Pryadkin was re-elected Union president in 2015, after winning an election reportedly presumed to be contested between former Minister of Sport, chief of Sochi's bid for the 2014 Winter Olympics, and alleged Putin protégé Vitaly Mutko and politician Igor Lebedev.

The Premier League's Strategy Committee, headed by Pryadkin, submitted, in 2020, a report proposing a "re-organisation" of the competition, with the "bigger clubs" playing each other more often than twice each season, and the league splitting into "gold" and "silver" groups. The ostensible aim of the changes was to "halt Russia's slide" in UEFA's rankings of the strongest leagues, which limits the number of Russian clubs in European competitions, as well as to increase club and Union revenue.
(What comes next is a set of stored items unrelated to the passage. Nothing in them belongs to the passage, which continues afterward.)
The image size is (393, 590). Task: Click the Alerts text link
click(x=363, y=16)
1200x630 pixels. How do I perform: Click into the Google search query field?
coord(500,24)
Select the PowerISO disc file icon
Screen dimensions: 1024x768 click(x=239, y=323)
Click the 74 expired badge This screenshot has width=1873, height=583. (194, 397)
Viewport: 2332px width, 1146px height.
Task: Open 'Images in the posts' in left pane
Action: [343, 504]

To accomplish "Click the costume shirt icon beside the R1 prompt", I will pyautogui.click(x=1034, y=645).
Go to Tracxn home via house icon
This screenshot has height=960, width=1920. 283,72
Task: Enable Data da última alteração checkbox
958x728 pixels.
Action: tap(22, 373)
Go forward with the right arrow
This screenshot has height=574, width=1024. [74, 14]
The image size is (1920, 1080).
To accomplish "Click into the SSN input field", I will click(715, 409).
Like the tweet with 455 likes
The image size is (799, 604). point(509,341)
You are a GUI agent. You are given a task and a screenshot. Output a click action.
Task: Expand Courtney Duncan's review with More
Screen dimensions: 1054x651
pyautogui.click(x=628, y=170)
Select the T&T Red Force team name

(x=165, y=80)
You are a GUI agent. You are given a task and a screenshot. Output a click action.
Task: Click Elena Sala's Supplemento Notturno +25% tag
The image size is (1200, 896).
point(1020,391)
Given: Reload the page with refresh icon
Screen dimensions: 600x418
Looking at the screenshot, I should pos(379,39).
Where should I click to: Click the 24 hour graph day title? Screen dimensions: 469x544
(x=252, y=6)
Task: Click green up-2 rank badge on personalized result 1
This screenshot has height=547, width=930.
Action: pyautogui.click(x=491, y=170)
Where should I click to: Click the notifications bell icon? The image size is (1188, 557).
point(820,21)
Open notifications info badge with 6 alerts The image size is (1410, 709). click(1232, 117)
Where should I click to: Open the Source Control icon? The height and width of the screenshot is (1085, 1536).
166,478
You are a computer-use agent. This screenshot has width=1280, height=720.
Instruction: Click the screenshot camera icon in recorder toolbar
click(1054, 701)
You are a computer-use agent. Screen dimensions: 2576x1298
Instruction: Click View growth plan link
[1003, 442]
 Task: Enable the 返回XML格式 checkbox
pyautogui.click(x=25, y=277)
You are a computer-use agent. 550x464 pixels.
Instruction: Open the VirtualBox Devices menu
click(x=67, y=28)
The Premier League's 16 clubs voted unanimously to keep the standard home-and-away, 30-game format unchanged.

===World Cup===
With Russian having won the bid to host the 2018 World Cup, Pryadkin became actively involved in the preparation of stadiums and facilities construction. Inspecting construction progress in as late as May, he stated he was "not particularly happy" with all the stadiums for the June-July competition, pointing out that only the Saint Petersburg stadium has a retractable roof.

===COVID-19 pandemic===

In the beginning of 2020, after the COVID-19 pandemic had hit Russia, the Football Union stopped all games. In May, the Union, despite a rise in infections, announced that the season would restart with the remaining games but, as Union president Pryadskin stated, "unfortunately,... without spectators". He stated that the resumption of games in "late June" would give players and clubs ample time to prepare, adding that the Union "will do everything to ensure the safety of all participants". Many Russian players and coaches had to return to Russia from abroad. There followed a "surge" in COVID-19 infections across the country.

===Resignation===
On 5 October 2021, Pryadkin, after being unanimously re-elected in 2020 for another 5-year presidential term, resigned from all his positions in the Union. Neither Pryadkin nor the Union provided a reason for the resignation. Reports in the media speculated about "controversies" over television deals, the attempted change in the Premier League format, and Russian teams' "poor results" in European club competitions. The head of the Union's Refereeing Commission, Ashot Khachaturyants, was appointed interim president. On 16 August 2022, Alexander Alaev, former Union vice-president, was elected unopposed as Union president.